Until now, research on consumer behavior has focused on the process that leads consumers to purchase things. There have been various discussions of media strategy "up to purchase," regarding what consumers think and what stimuli lead them to buy something.
Nowadays, however, the Internet is full of word-of-mouth information from a large number of unspecified consumers, due to the advance of social media and other platforms. This is said to be greatly affecting the attitudes of subsequent potential purchasers. Consequently, it's now thought that businesses need to prioritize not only the conventional one-way decision-making process from product recognition to purchase, but also a decision-making process involving feedback through word-of-mouth information.
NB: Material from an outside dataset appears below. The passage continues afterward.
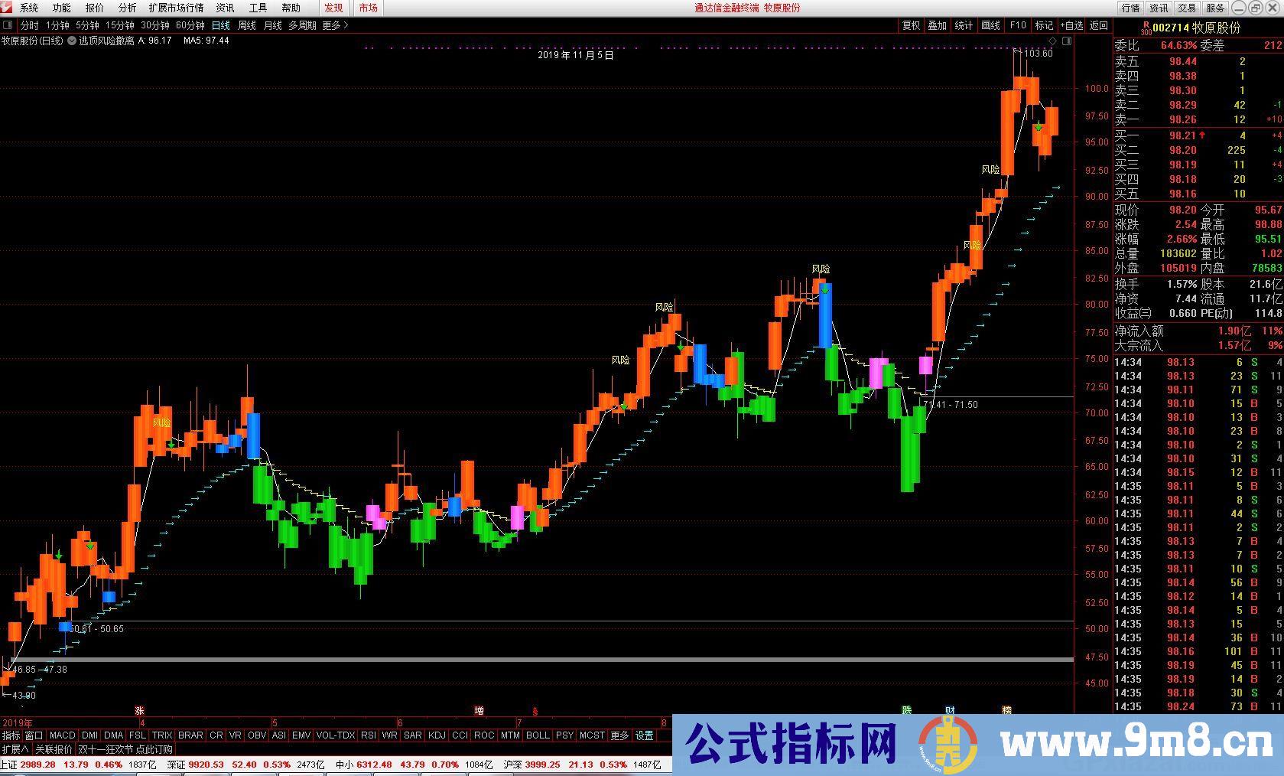Expand the 扩展 panel at bottom

15,749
Professor Shimizu calls this the "circulated decision-making process," and refers to marketing strategy based on that process as "circulated marketing." He's researching new decision-making processes in the era of social media, and their strategic significance.
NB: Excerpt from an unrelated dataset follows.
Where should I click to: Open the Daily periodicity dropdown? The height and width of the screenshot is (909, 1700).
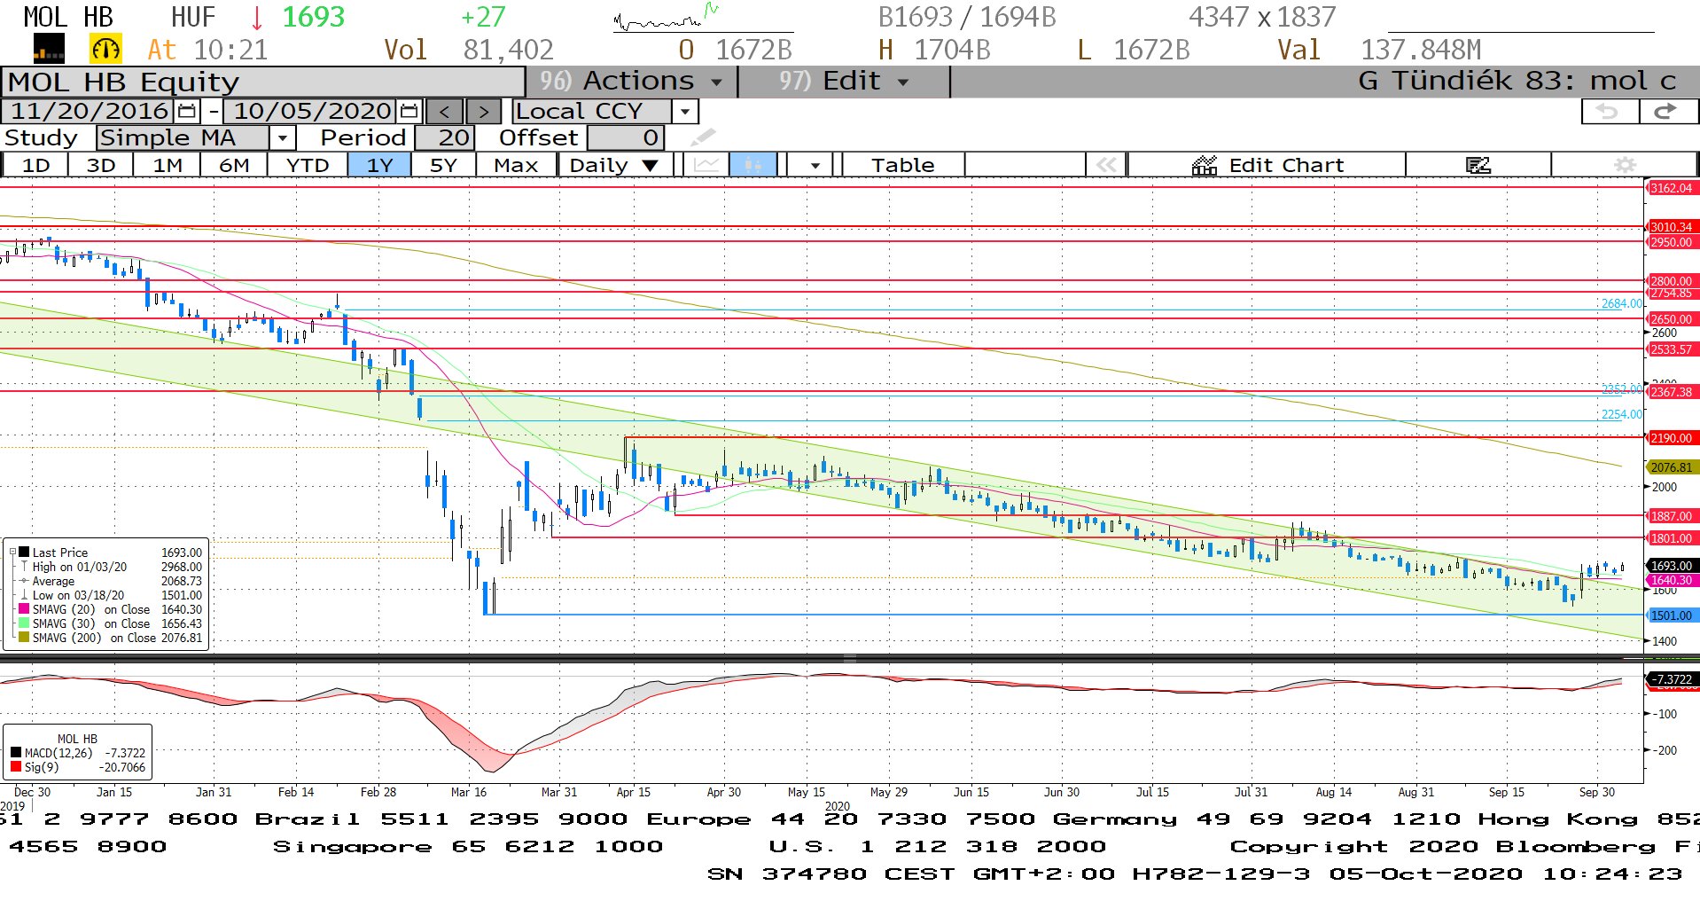click(650, 166)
"Regarding the features and strengths of my research, until now, consumers' decision-making processes have often been one-way. Specifically, in many cases, consumers have "recognized an item," "investigated the merchandise," "decided whether they want to buy it," "bought it," and "fed back their feelings after the purchase to their next purchasing decision."
However, what I'm considering now is probably more like a repeated circular process, not a one-way process. Specifically, it may be that a consumer "recognized some merchandise," "thought about it and bought it," "was satisfied after buying it and talked to other people," "the talking led the next person to recognize the item," and "that person bought the item, too." I considered theoretically that this might be a repeated cycle, and right now, I'm gathering data to confirm whether that's true."
Professor Shimizu does collaborative work with researchers overseas, where there is strong interest in "circulated marketing," which is considered a very creative theory. "Circulated marketing" is also attracting attention as the foundation of marketing strategies for a new era; for example, survey companies in Japan are using it as a platform.
"The main significance of the loop model is that consumers' decision-making processes, and all people's decision-making processes, can be incorporated into it. In other words, among consumers, some people make skillful use of social media to gather a variety of information before purchasing, while some people obtain information in the conventional way, based on manufacturers' advertisements, before they purchase. Alternatively, some people go to a store, and buy a product that's on "special offer" that day. So, there are various types of people. Until now, there was no model that could cover all such people. I think the main point of my research is that it can cover all scenarios."
As the Internet evolves further, and the era of "big data" progresses, Professor Shimizu will keep working to understand the "circulated decision-making process" further, by analyzing consumer information, which is likely to become even more complex, and creating databases from it.
As the Internet evolves further, and the era of "big data" progresses, consumer information is likely to become even more complex. By analyzing such information, and creating databases from it, Professor Shimizu hopes to gain new insight into the "circulated decision-making process.